A small number of birds found in the region were affected by the oil spill. The birds were identified as common noddies, brown boobies and sooty terns.
Birds found in the region were treated by a qualified wildlife expert on-site at Ashmore marine reserve. The process involved capturing the animal, stabilisation and providing onsite care; birds that required additional care were transferred to a veterinary clinic.
The Australian Government and the West Australian Government established a joint wildlife response centre at Broome. A suitable site was identified and prepared. Fortunately this centre was not required.
Rehabilitated wildlife recovered from the ocean were released back into the wild once wildlife experts considered them fully recovered.
There were two confirmed reports of oil affected sea snakes and one green turtle collected in the vicinity of the oil spill.
No other confirmed reports of affected wildlife were received despite extensive aerial and water-based patrols in the area. There were no confirmed reports of oil affected whales or other cetaceans. There is no available evidence at this time to suggest that the migratory or breeding patterns of any wildlife have been affected. This will continue to be monitored in the long term.
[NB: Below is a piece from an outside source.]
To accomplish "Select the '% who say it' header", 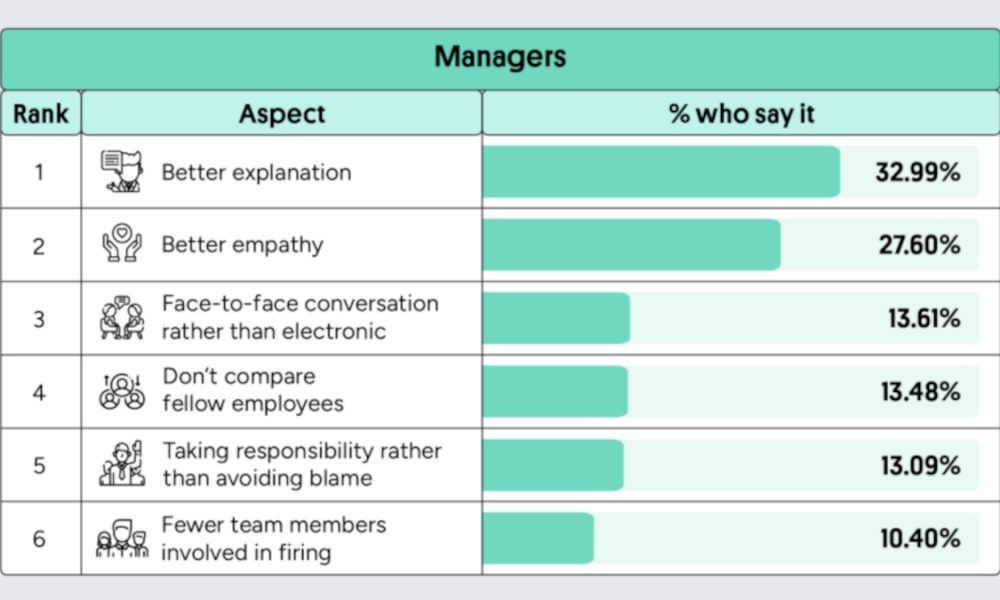I will 741,114.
There are no sea grasses known to be in the immediate vicinity of the oil spill. However, the Australian Government, in conjunction with the company, is undertaking a number of steps to assess the impact of the oil spill. These assessments will provide a clear picture of the impact of the spill on the marine environment.
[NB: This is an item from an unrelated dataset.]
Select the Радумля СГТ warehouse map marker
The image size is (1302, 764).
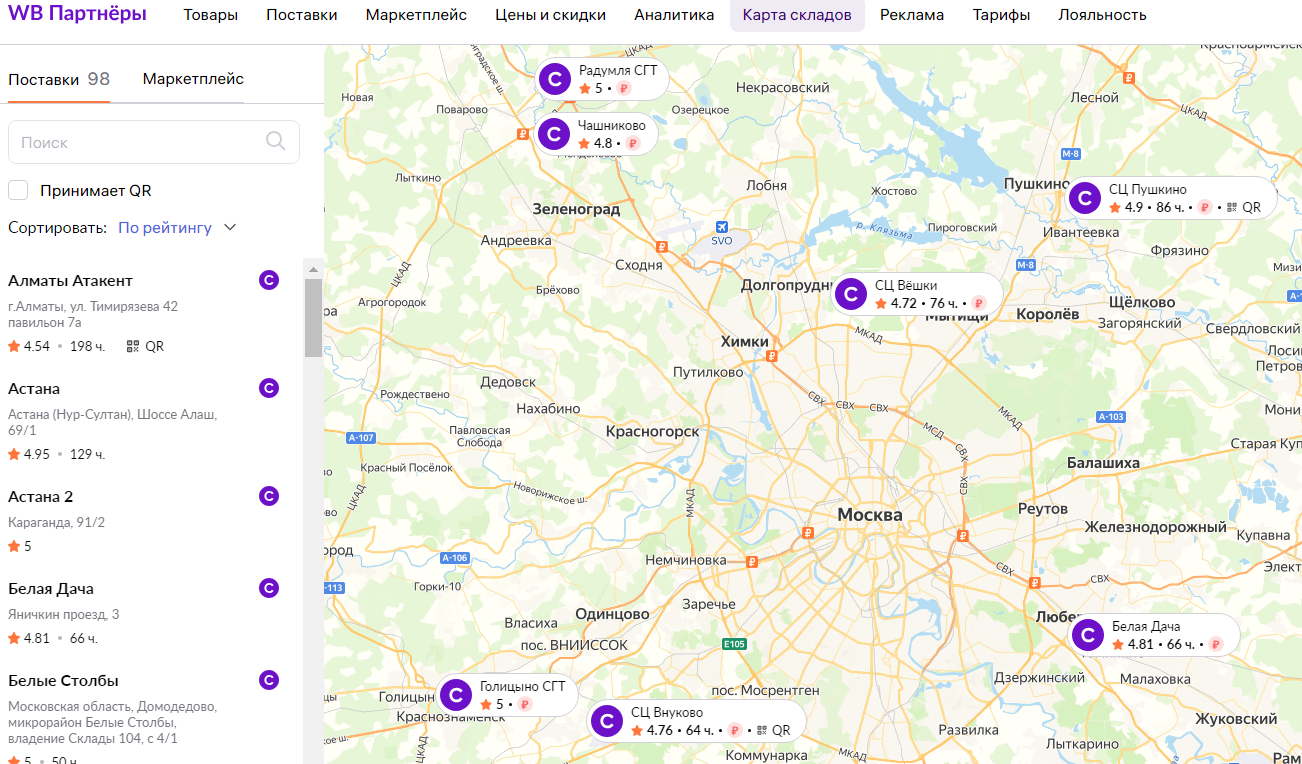(554, 79)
If you observe oiled wildlife or habitat, contact the relevant state environment agency immediately. Instructions will be given over the phone to suit the specific situation.
If people in WA observe oiled wildlife in a coastal area they should immediately call WA's Oil Pollution hotline on 08 9480 9924.
Information that is useful in responding includes:
- the time of day
- the location of the animal
- the general condition of the animal - how much oil is on it? is movement laboured?
- identification of the animal to species level if possible
- photographs of affected wildlife and/or affected surrounds
- information on how many other individuals of the same species are in the vicinity (flying, swimming, nesting etc).